COVID-19 has had disastrous impacts on college students’ mental health. Students now must figure out the next five months of their lives as colleges have forced people to return home or stay in one place. For many people, just being isolated can exacerbate anxiety and depression. For myself, I handle my anxiety by talking to and helping other people with their own mental health struggles. One of my favorite things to do to help people is, simply, to hug them. Whenever I hug someone, I imagine hugging out the negativity and self-doubt of my friends and absorbing those emotions into myself. Like kidneys filtering out blood, I like to think I can filter out my friend’s negative emotions without weighing myself down. Sadly, with COVID-19 forcing everyone to isolate, hugs are impossible. Now, whenever I see a post from a friend who is having a bad day, my heart aches for them as I want to hug the sadness out of them. All I can do is message them and let them know I am here for them. Texting them, unfortunately, only does so much. Words help, but the act of hugging goes so much further, especially when it takes days for people to answer. Without being with my friends in person, I feel powerless to help my friends, and through that my anxiety is slowly edging back to my periphery. While I feel this, I have found a new way to help other people through text.
One thing that I found to be helpful during this time is to reach out to those who are younger than us. I have reached out to people I know who are still in high school who are probably just as terrified of their future as we are. High school seniors who have worked for three and a half years and have made it to the fabled Senior Spring, only to have it ripped away from them two and a half months before they would be finished. At my high school, the seniors would perform a show during senior spring, all run and produced by the students themselves. As of now, the show is postponed until late May, but at this point, it is a major possibility that students will not go back to school this year. The implications of that are massive. No walking across the stage at graduation, no saying goodbye to your teachers, no smoking cigars with friends after graduating, nothing. To come all this way and not being able to be rewarded for your success is nothing short of heartbreaking. While we are mourning the loss of our spring semesters and time that we could be spending with our friends, seniors have lost their final hurrah of high school (I’m not forgetting college seniors either, you guys deserve everything too), and they need someone who will comfort them in their time of need.

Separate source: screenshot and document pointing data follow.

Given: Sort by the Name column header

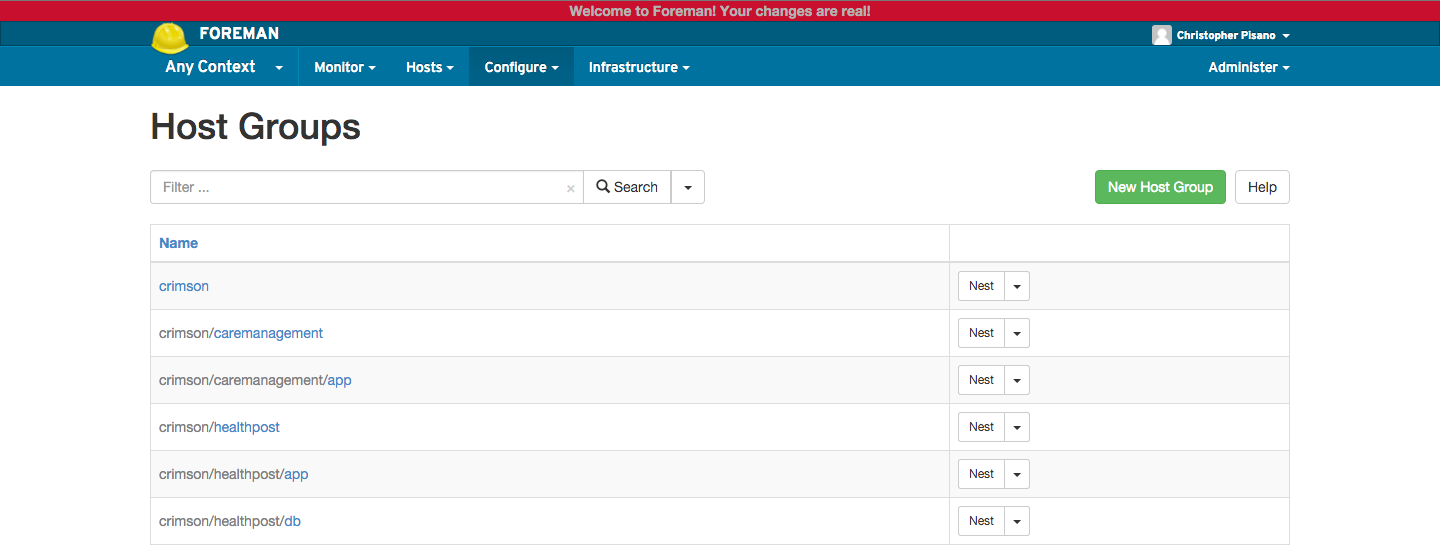Looking at the screenshot, I should pyautogui.click(x=178, y=243).
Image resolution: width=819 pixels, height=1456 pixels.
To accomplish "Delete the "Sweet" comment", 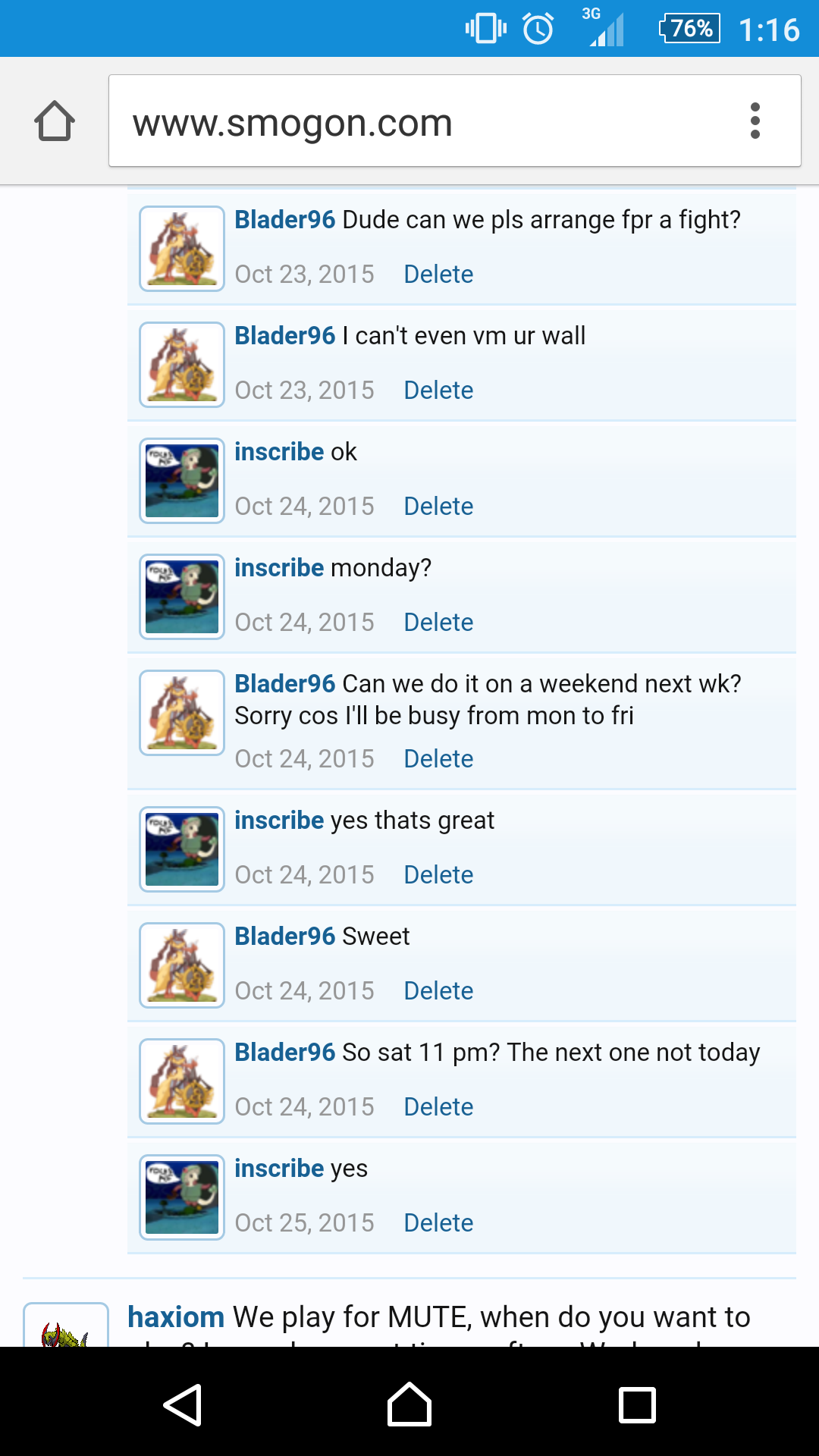I will click(x=438, y=990).
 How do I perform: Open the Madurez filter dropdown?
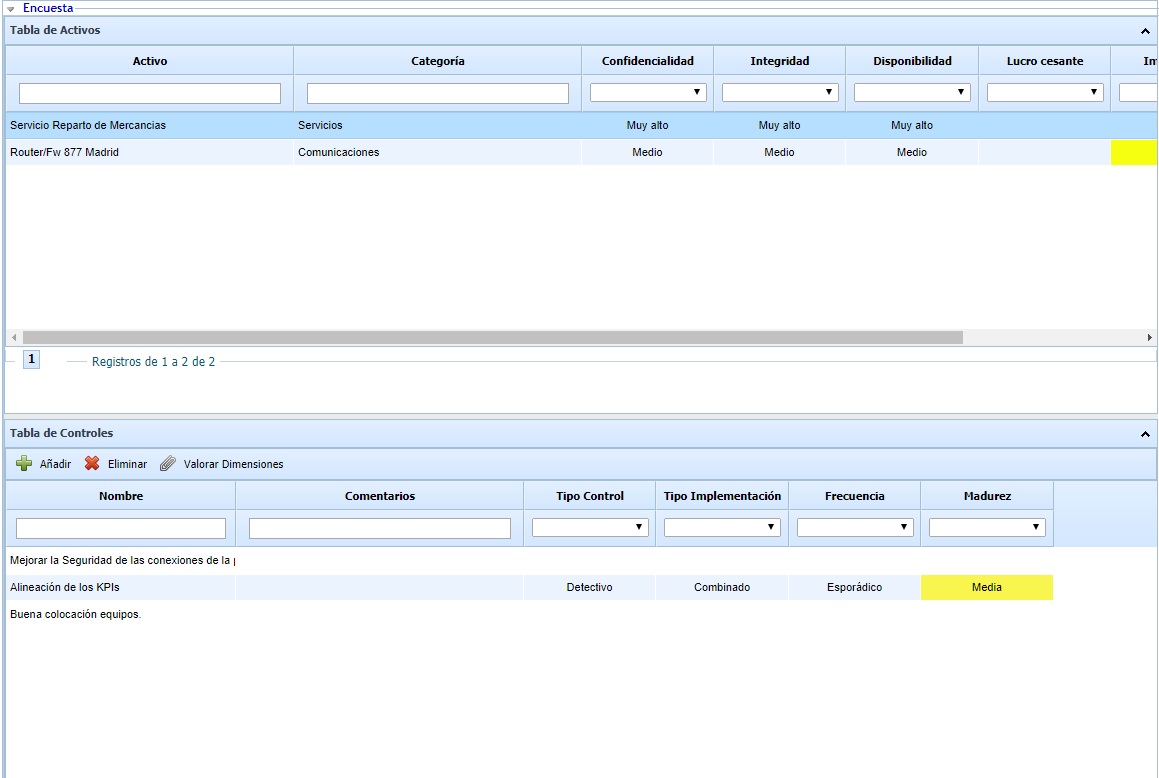click(987, 527)
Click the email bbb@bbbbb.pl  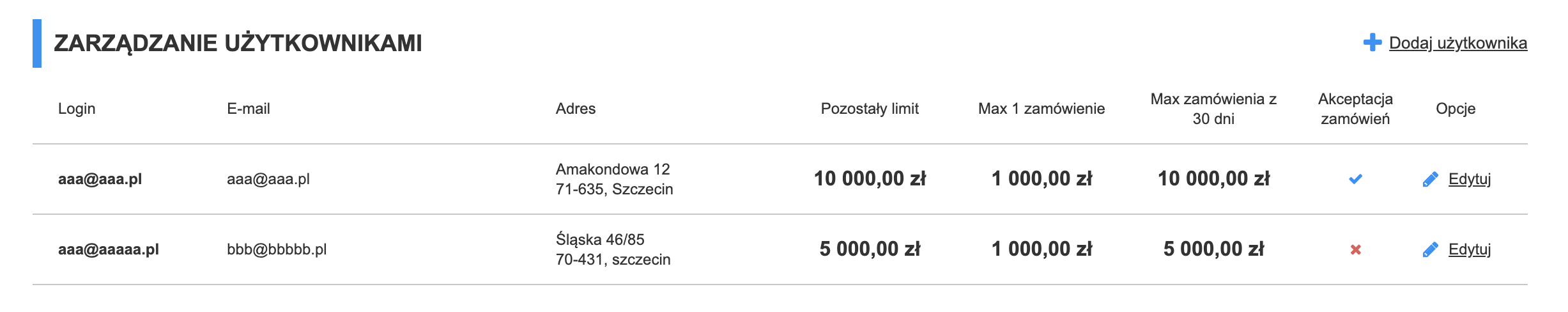[277, 249]
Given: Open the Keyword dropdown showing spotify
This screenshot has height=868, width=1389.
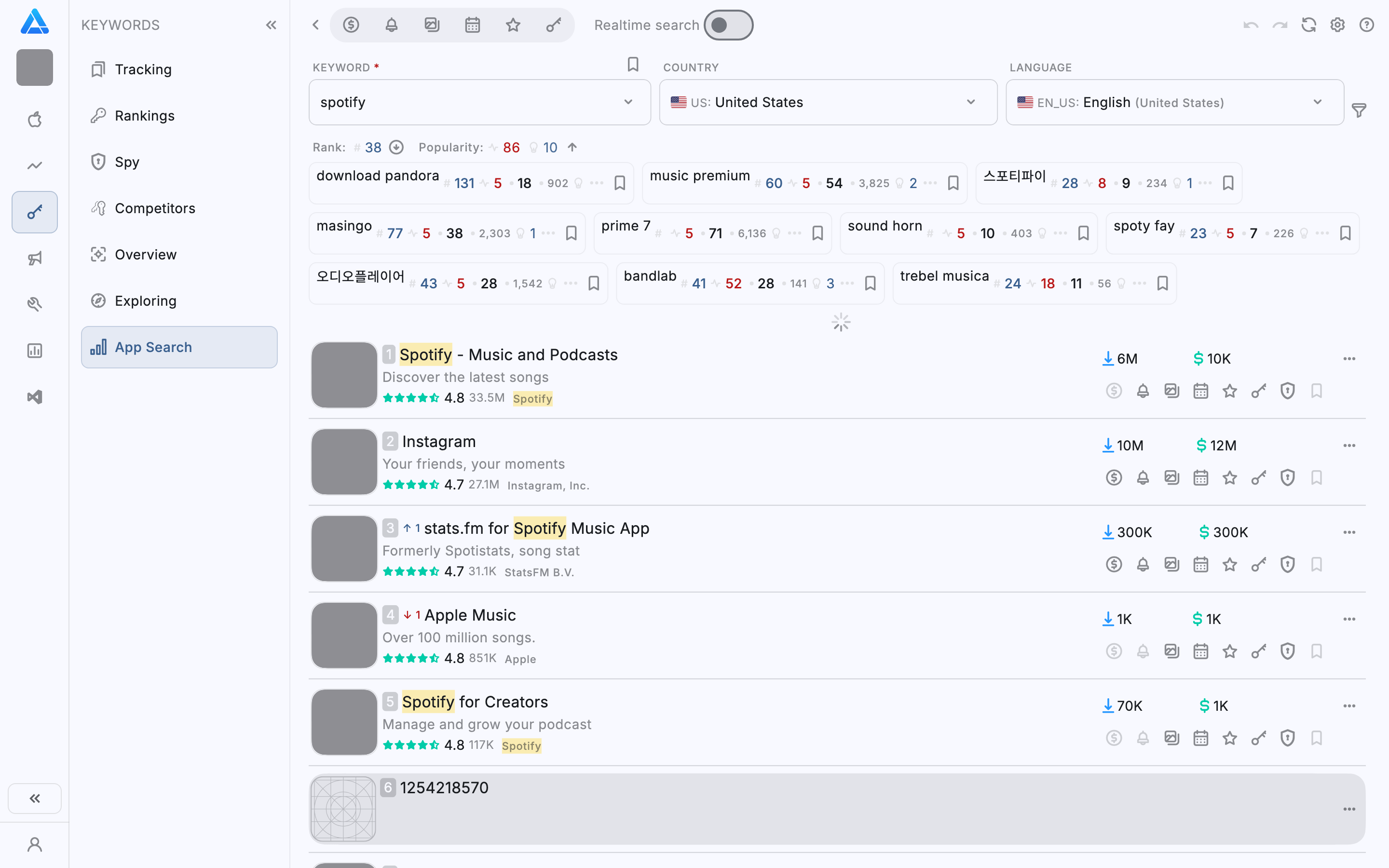Looking at the screenshot, I should point(479,102).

-My friend and I during a highlight of senior spring: The Senior Cruise
By being a figure in these people’s lives, either older or younger, it provides meaning in our lives despite us not being there in person. For myself, in addition to staying in touch with my college friends, I had a long talk with a camp co-worker until five in the morning. While I did not interact with her as much in high school or at camp, it felt good to be able to talk and be hopeful towards the future. While COVID-19 has changed the dynamics of how friends can help friends, you can always get in touch with those who are younger than you. If you do, you might find yourself making a difference in their lives!